Five Good Reasons I Stopped Seeing My Son After Divorce
How could there be five good reasons to stop seeing your son I hear you ask. When I felt Jesus tell me to step out of my sons life it was a hard day indeed. My wife had re- married and felt that her new husband would be more than adequate as a father to my son without me in his life. The choice not to fight for my rights was one that took me six months to decide before I gave in to the Holy Spirit.
First reason
My wife wanted it that way.
It made no sense to me to fight with my wife. It was her wish that I step out of my sons life and it was unloving toward her to force my will against her will on this issue. She had just entered a new marriage and she didnt need the strain of an ex- husband coming round every second week and having her son bring home stories. I was a mistake in her life and it was best to go and hide and stay in the cupboard and not come out and bring her life into shame.

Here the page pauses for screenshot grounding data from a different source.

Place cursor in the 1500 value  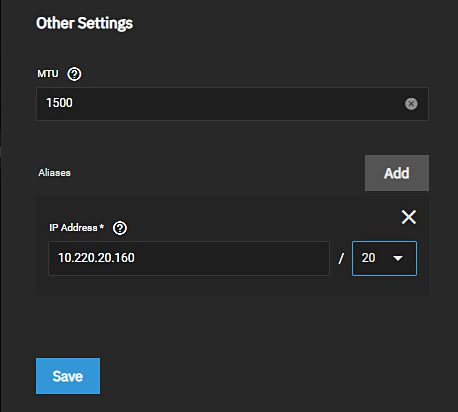[x=59, y=103]
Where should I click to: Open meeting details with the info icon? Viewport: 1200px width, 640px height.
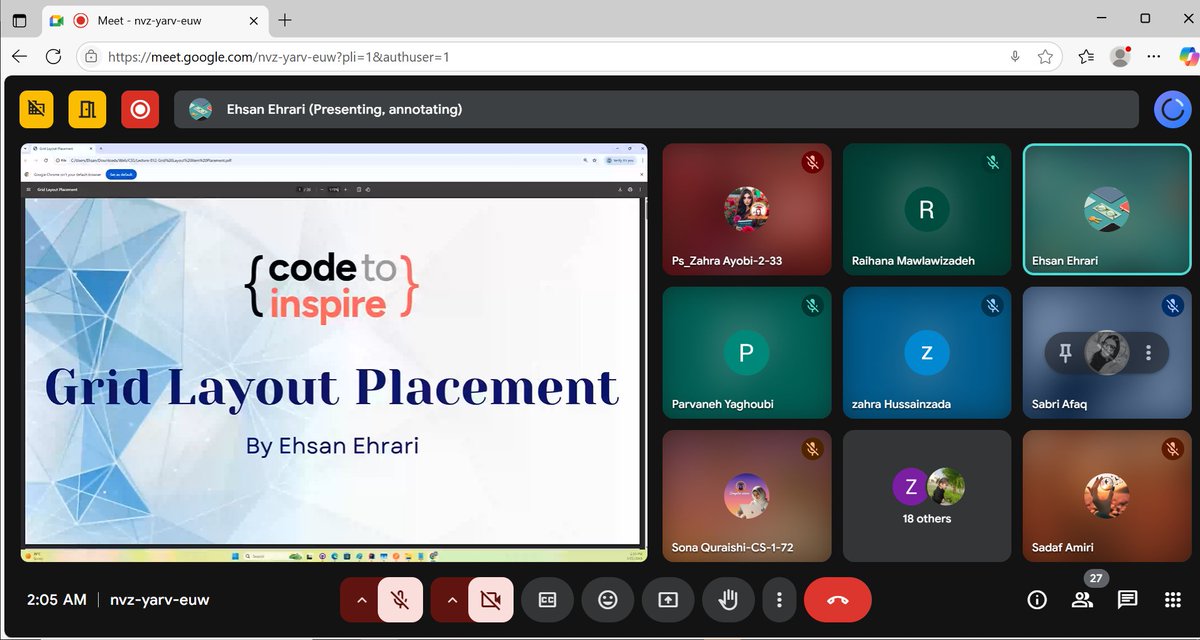[x=1036, y=600]
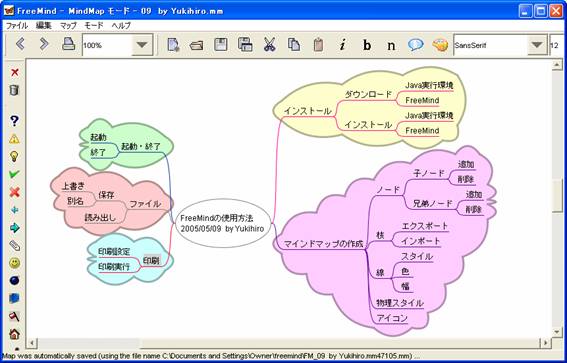Open the font size 12 combo box
This screenshot has height=363, width=567.
click(557, 45)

I think many adults grown adults fight over children in a sort of emotional tug-of- war. It makes a lot of sense that a wife thinks you are no good if she is divorcing you and part of her motherly instinct is to get a good provider for your child. Part of that is being the father who loses a wife and loses your children. I heard one report in my country that up to 40% of divorced males do not see their children, that is very sad if that is true. I am one of those 40% and yet I am not fighting over my child and I am respecting my childs mothers wishes and staying out of the way.
Second reason
My Lord wanted it that way.
My Lord Jesus made it quite clear that we are not to go to court and fight with a brother. In order to enforce custody rights I would have to take my wife to court and this was against the command of Jesus in the Gospels. Added to this the Lord Jesus told me quite clearly in my mind to walk away from the fight and trust in Him.
I look at Abraham who was asked to offer Isaac on an altar one day. The pain that would have sought to make Abraham disobey that command, is just too hard to contemplate. So walking away from my son caused me great pain but the Lord God Almighty had a reason for it and He is the one full of promises for His followers in the Bible and so all I can do is trust Him.
Third reason.
Her new husband wanted it that way.
I have a lot of respect for a man that takes on an unmarried single woman with a child. I have a great admiration for the man who married my former wife. He got a pretty girl and a wiser woman and I pray that they are going really well. As a man he didnt want me coming round and upsetting his wife. He made it clear that he agreed with my former wifes decision not to allow me access to my child.
I had to think. What was best for my child, to honour his mother and his new fathers desire or force my own self will against that of the Lord. I chose to bow down and take the fall. I was promised and re-assured that one day my son would return and I would be re-united with him. He is fifteen years of age today and so I dont have long to go, as around 18 I am hoping he will come looking for me.
Fourth reason
My son would not have wanted his mother fighting with me.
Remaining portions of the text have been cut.